Many thanks to Merry for his (?) comments on the post about Abraham. He said:
'Seems to me that the difficulty we have understanding this story, reveals our lack of faith in God. If we are completely sure that God is all-loving and all-wise, then we will know that whatever He asks us to do is glorious, no matter how strange it may seem to our puny minds. And everyone will benefit, including the sacrificee.'
Of course, Merry is right. However, a question arises: what reason did Abraham have for believing that God is all-loving and all-wise? After all, he was surrounded by cultures who worshipped gods who were at best capricious and at worst cruel. Now, it's true that the God of Abraham had brought the patriarch to a new land, so that was some warrant for his trustworthiness, but I still think it possible that when Abraham heard God's command to sacrifice Isaac he may have feared that his God was, in the end, not so different from the other gods that haunted the land and people. After all, those gods would all require some sort of payment for bringing Abraham into the Promised Land.
What I think is worth emphasising is that God's gift of the Promised Land to Abraham is a free gift.
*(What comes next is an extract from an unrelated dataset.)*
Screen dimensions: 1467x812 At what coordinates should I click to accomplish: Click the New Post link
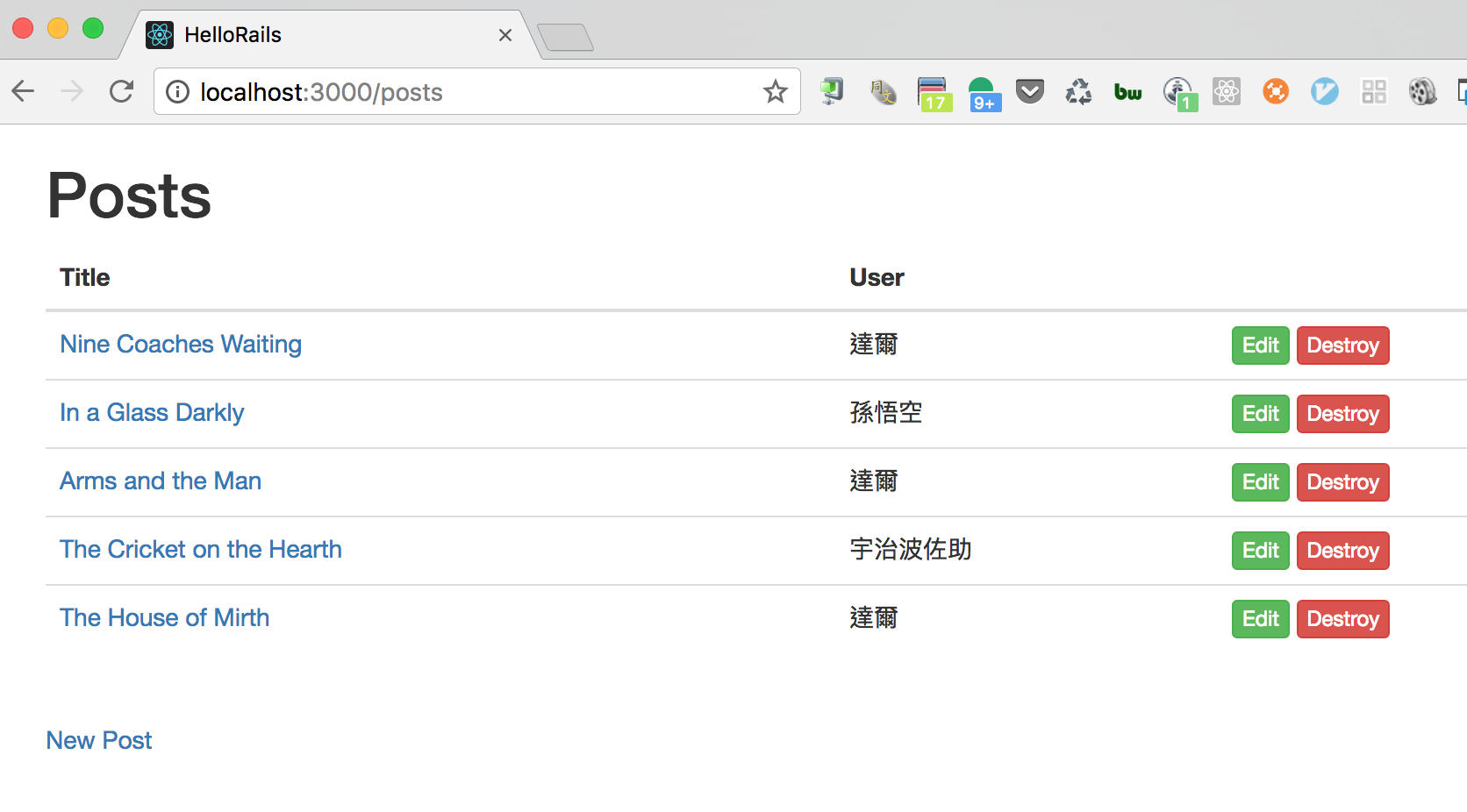click(x=99, y=740)
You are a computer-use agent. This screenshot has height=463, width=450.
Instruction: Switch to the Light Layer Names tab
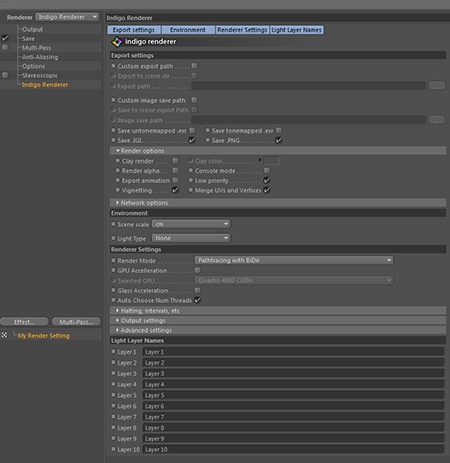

He doesn't require payment in blood for it. And is there not, perhaps, an element of Divine humour to it all? It's not hard to imagine the payoff line, as the knife is stayed: 'I had you there. You really believed I wanted your son's life.'
After all, up until then mankind really had believed that it could buy favours from the gods, with gifts and sacrifices, and the bigger the gift or sacrifice, the bigger the favour. But with Abraham the story takes the first step towards turning around. God gives freely, without sacrifice on Abraham's part. And later the story takes an even more unlikely turn: God sacrifices Himself on our behalf.
How impossible that would have seemed three millennia ago, when children were 'passed through the fire' to buy the favours of Moloch.